-- begin THE DATA --
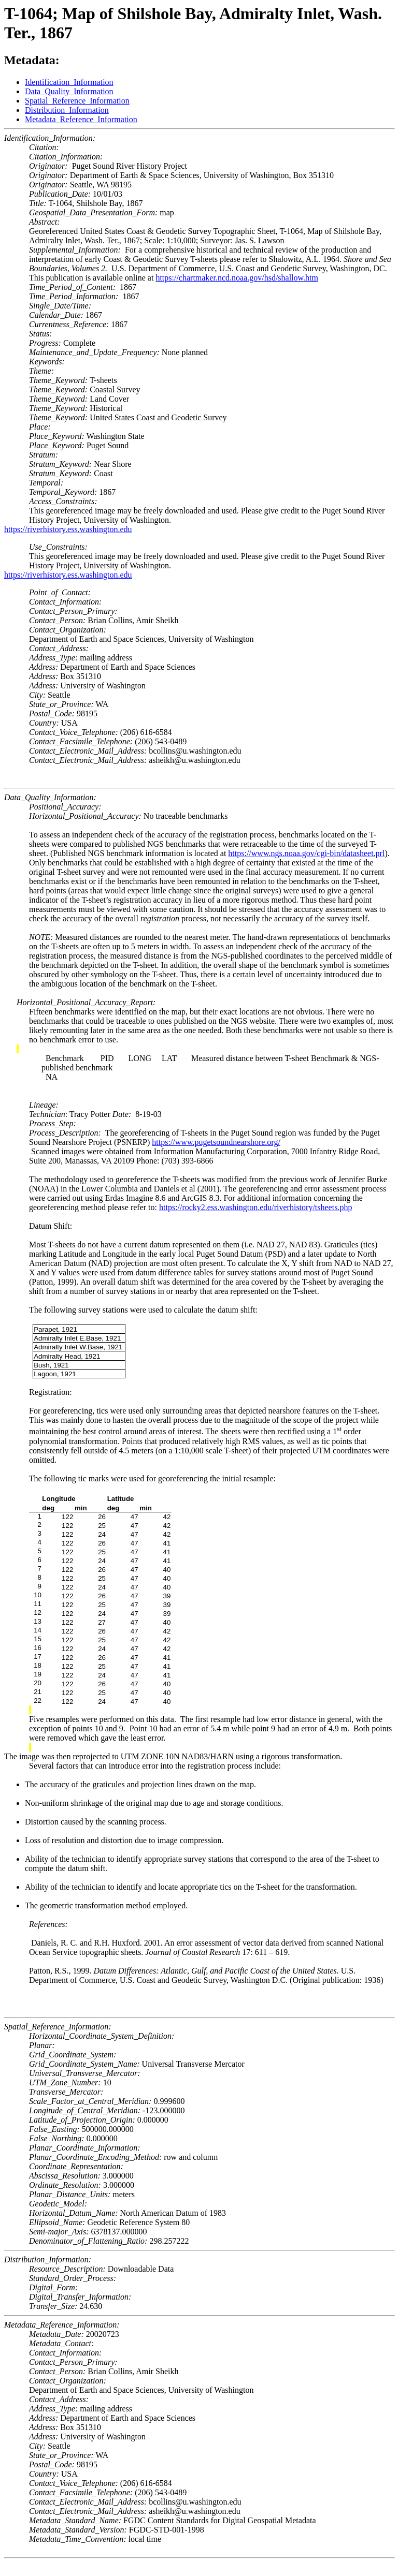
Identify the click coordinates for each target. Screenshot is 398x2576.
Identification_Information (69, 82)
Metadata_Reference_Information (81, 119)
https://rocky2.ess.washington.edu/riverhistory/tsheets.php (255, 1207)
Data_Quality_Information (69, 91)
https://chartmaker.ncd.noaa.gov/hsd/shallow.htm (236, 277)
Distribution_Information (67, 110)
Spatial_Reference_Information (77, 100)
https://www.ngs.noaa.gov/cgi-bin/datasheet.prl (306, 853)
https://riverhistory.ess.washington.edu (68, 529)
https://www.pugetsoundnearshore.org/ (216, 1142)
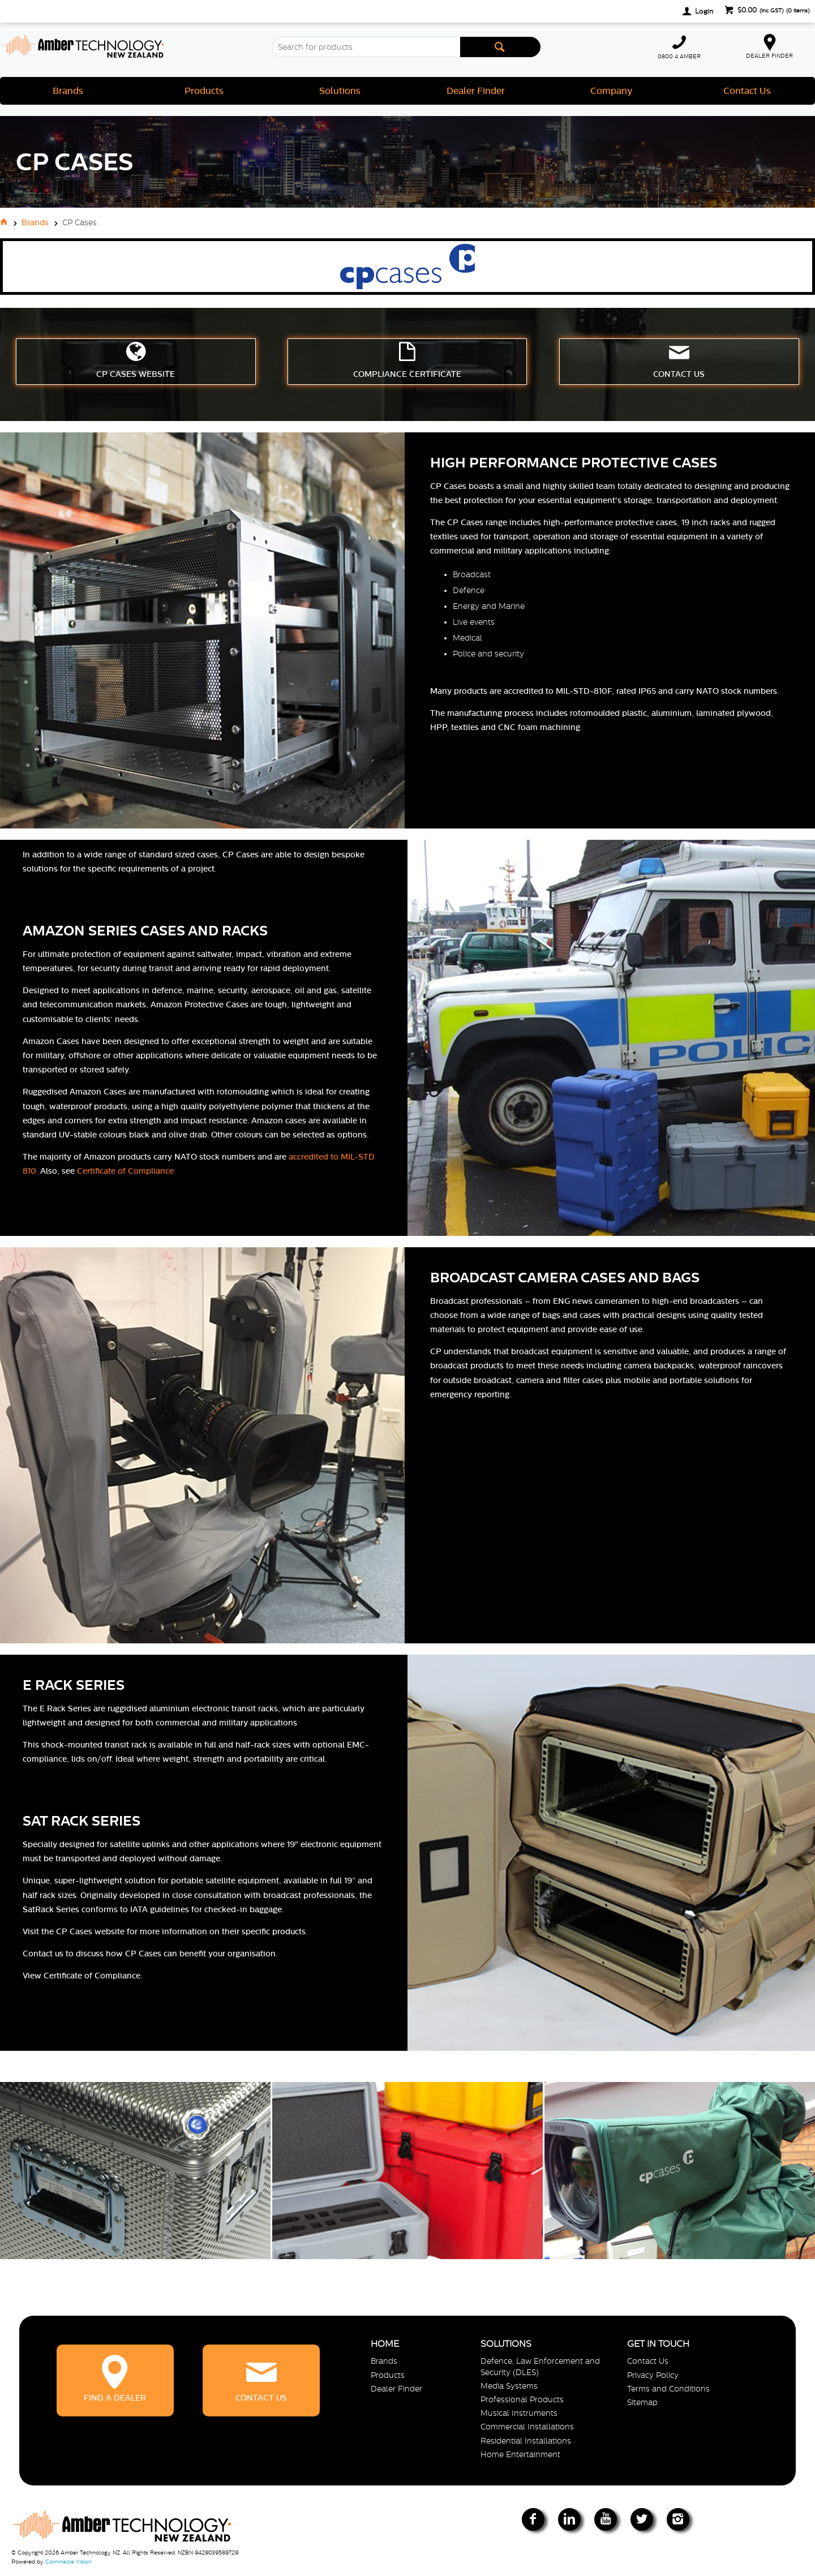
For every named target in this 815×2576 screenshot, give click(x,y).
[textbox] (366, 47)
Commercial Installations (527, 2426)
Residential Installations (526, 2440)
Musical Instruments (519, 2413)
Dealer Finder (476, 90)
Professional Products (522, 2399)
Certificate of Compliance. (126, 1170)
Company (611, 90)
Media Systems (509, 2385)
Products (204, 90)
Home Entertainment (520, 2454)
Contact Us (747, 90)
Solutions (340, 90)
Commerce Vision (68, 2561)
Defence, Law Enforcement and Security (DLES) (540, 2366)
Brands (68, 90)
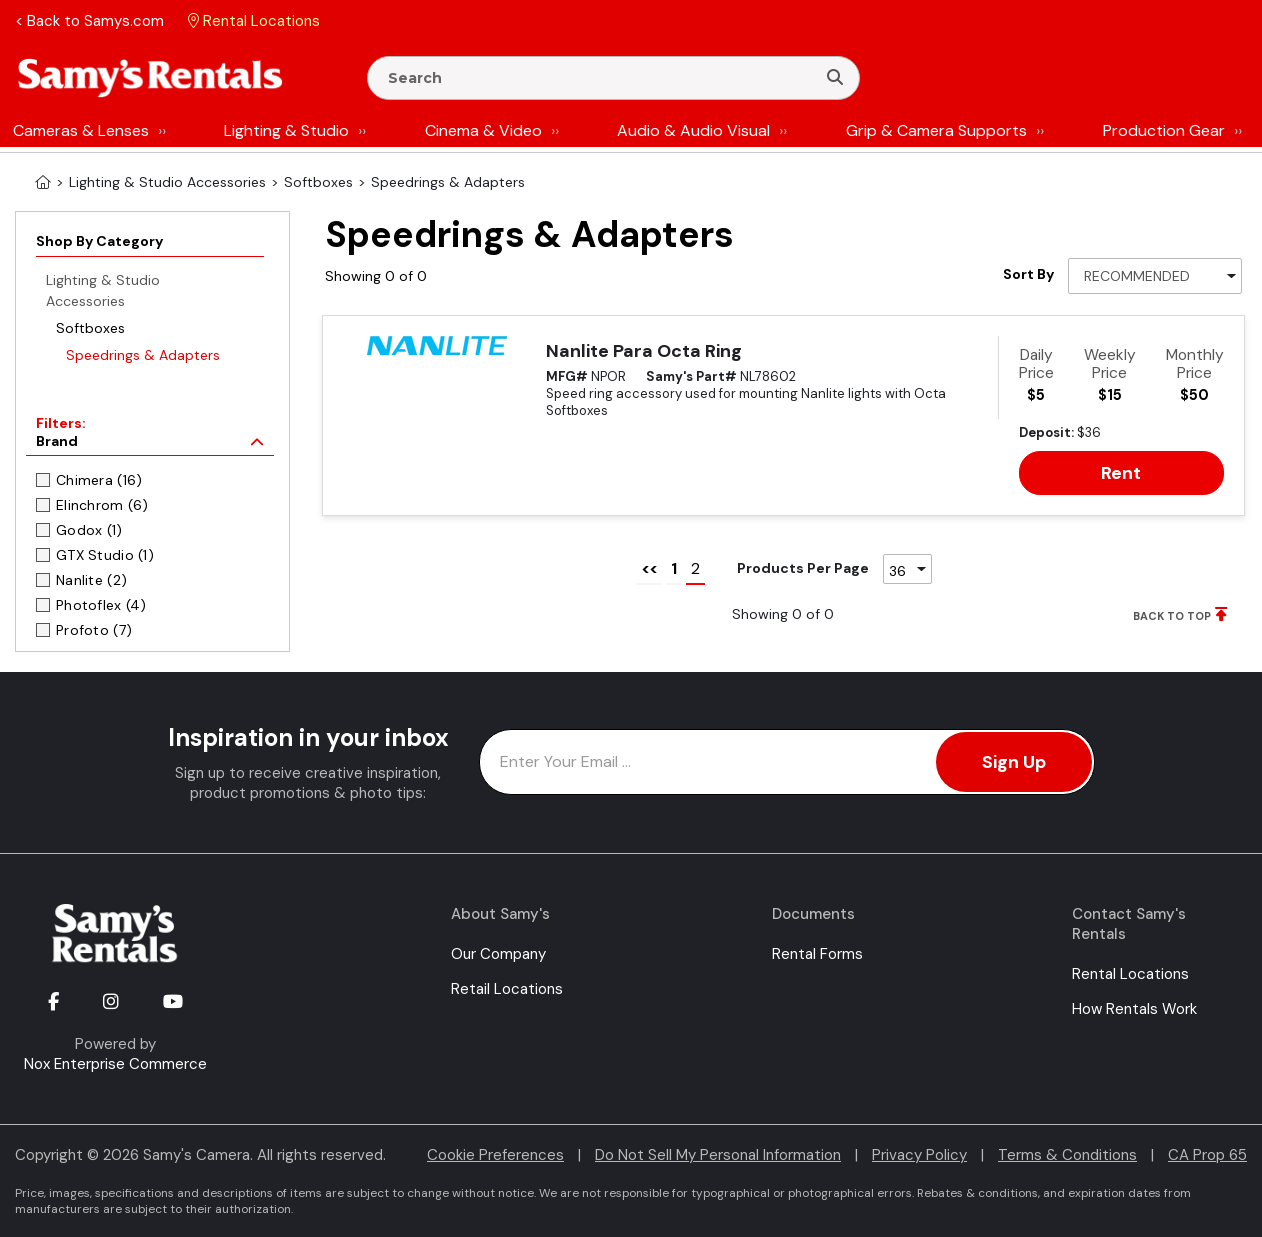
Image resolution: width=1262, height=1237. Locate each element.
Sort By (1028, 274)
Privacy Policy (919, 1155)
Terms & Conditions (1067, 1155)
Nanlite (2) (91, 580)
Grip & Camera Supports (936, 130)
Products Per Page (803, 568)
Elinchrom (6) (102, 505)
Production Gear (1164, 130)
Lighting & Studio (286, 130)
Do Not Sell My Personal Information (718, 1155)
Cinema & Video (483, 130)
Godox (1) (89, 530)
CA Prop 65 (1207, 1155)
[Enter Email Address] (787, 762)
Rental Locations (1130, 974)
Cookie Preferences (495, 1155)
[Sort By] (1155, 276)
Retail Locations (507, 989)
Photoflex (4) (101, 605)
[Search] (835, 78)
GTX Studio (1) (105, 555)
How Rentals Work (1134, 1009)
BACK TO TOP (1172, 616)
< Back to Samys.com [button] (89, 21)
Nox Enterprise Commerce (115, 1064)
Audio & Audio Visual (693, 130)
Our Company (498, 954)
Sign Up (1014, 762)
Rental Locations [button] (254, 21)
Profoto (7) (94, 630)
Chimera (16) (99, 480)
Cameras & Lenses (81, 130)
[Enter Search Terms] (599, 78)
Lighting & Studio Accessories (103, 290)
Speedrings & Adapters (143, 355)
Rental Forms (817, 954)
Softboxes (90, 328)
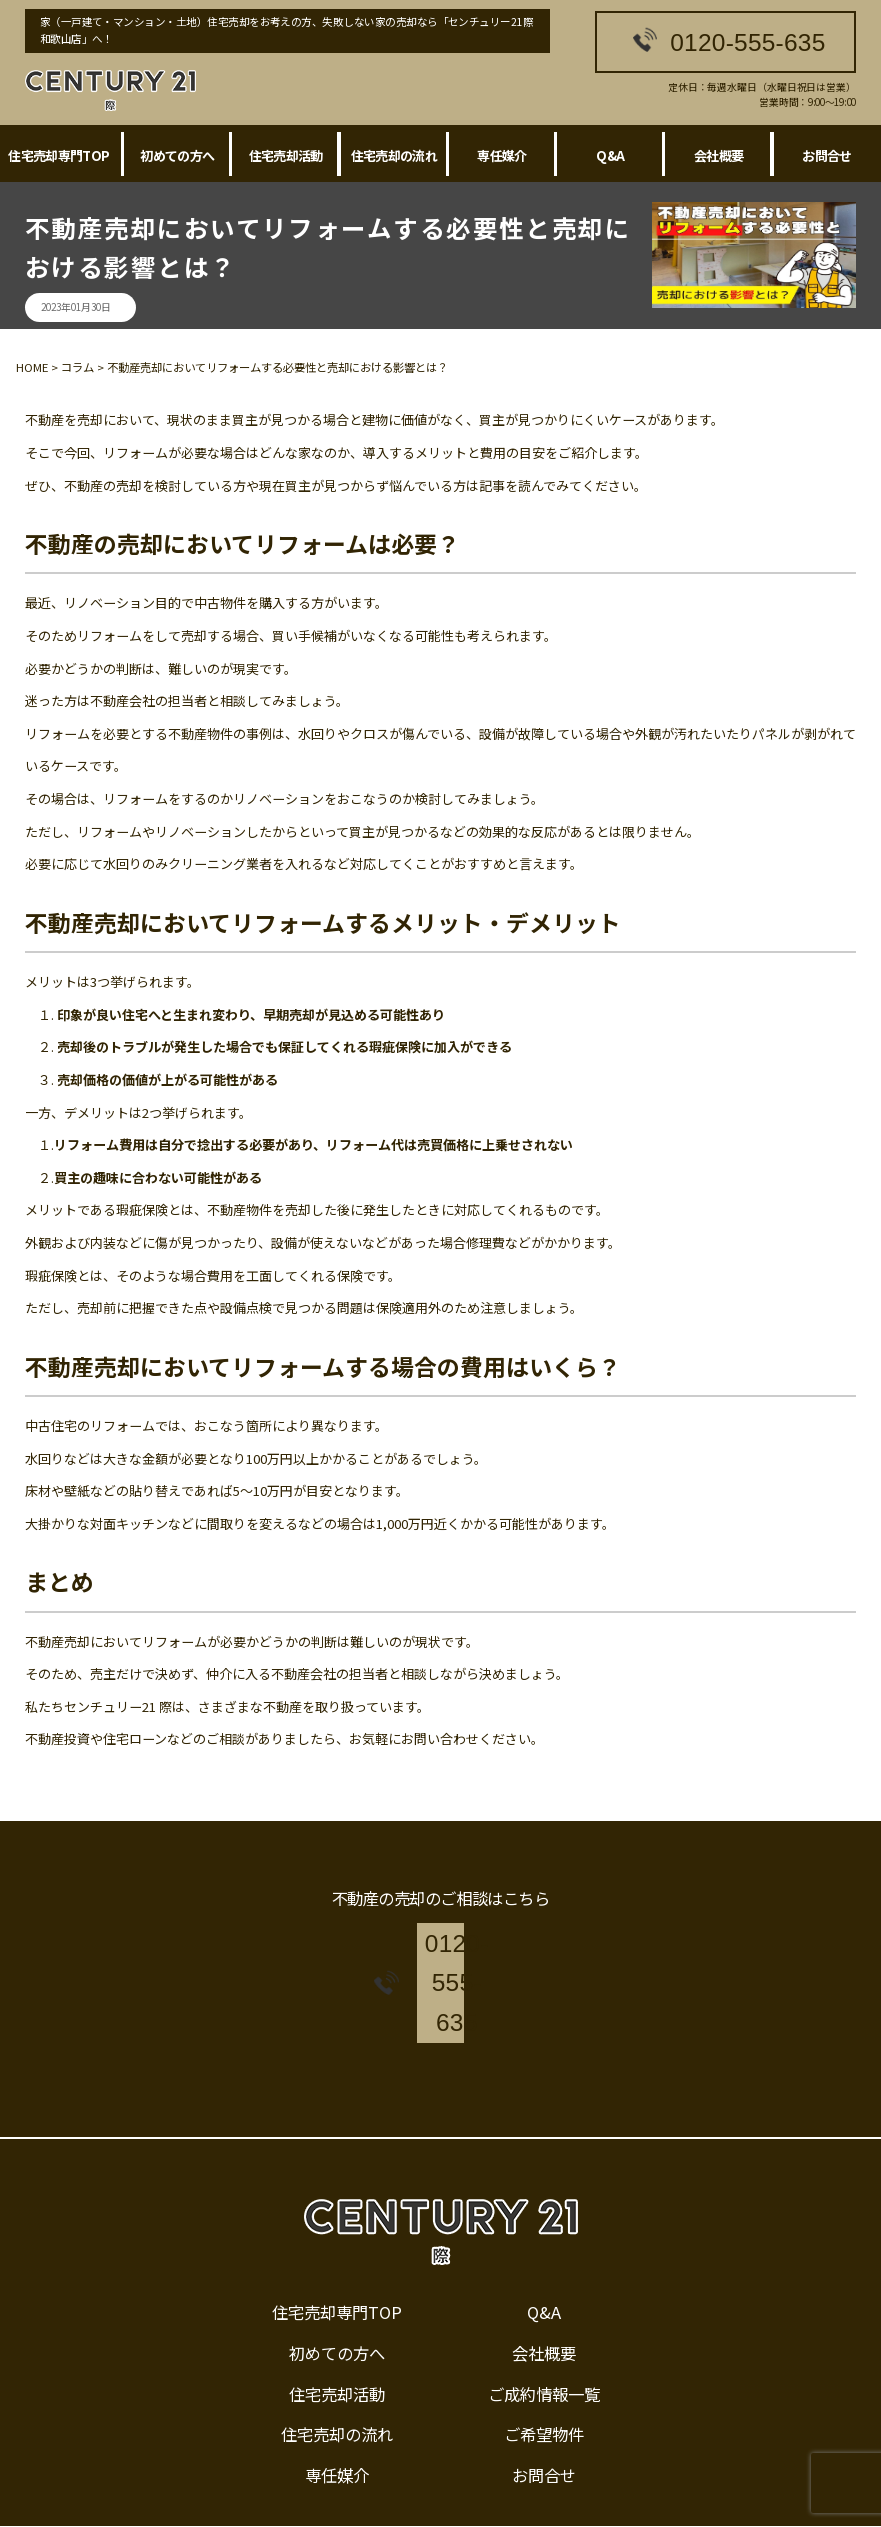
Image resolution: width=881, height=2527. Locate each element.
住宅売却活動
-- end THE DATA --
* WRITTEN PROBLEM: Write out all the lines above again, putting "Rental Stores" wherever "Rental Locations" appears and changing nothing else. Omit the pictures.

* PROBLEM SOLUTION:
Identify the click coordinates for each target. Screenshot is 398x2576.
Identification_Information (69, 82)
Metadata_Reference_Information (81, 119)
https://rocky2.ess.washington.edu/riverhistory/tsheets.php (255, 1207)
Data_Quality_Information (69, 91)
https://chartmaker.ncd.noaa.gov/hsd/shallow.htm (236, 277)
Distribution_Information (67, 110)
Spatial_Reference_Information (77, 100)
https://www.ngs.noaa.gov/cgi-bin/datasheet.prl (306, 853)
https://riverhistory.ess.washington.edu (68, 529)
https://www.pugetsoundnearshore.org/ (216, 1142)
For every named target in this 815×2576 screenshot, give click(x,y).
[textbox] (366, 47)
Commercial Installations (527, 2426)
Residential Installations (526, 2440)
Musical Instruments (519, 2413)
Dealer Finder (476, 90)
Professional Products (522, 2399)
Certificate of Compliance. (126, 1170)
Company (611, 90)
Media Systems (509, 2385)
Products (204, 90)
Home Entertainment (520, 2454)
Contact Us (747, 90)
Solutions (340, 90)
Commerce Vision (68, 2561)
Defence, Law Enforcement and Security (DLES) (540, 2366)
Brands (68, 90)
Image resolution: width=1262, height=1237. Locate each element.
Sort By (1028, 274)
Privacy Policy (919, 1155)
Terms & Conditions (1067, 1155)
Nanlite (2) (91, 580)
Grip & Camera Supports (936, 130)
Products Per Page (803, 568)
Elinchrom (6) (102, 505)
Production Gear (1164, 130)
Lighting & Studio (286, 130)
Do Not Sell My Personal Information (718, 1155)
Cinema & Video (483, 130)
Godox (1) (89, 530)
CA Prop 65 (1207, 1155)
[Enter Email Address] (787, 762)
Rental Stores (1130, 974)
Cookie Preferences (495, 1155)
[Sort By] (1155, 276)
Retail Locations (507, 989)
Photoflex (4) (101, 605)
[Search] (835, 78)
GTX Studio (1) (105, 555)
How Rentals Work (1134, 1009)
BACK TO TOP (1172, 616)
< Back to Samys.com [button] (89, 21)
Nox Enterprise Commerce (115, 1064)
Audio & Audio Visual (693, 130)
Our Company (498, 954)
Sign Up (1014, 762)
Rental Stores [button] (254, 21)
Profoto (7) (94, 630)
Chimera (16) (99, 480)
Cameras & Lenses (81, 130)
[Enter Search Terms] (599, 78)
Lighting & Studio Accessories (103, 290)
Speedrings & Adapters (143, 355)
Rental Forms (817, 954)
Softboxes (90, 328)
Image resolution: width=881, height=2527. Locate each element.
住宅売却活動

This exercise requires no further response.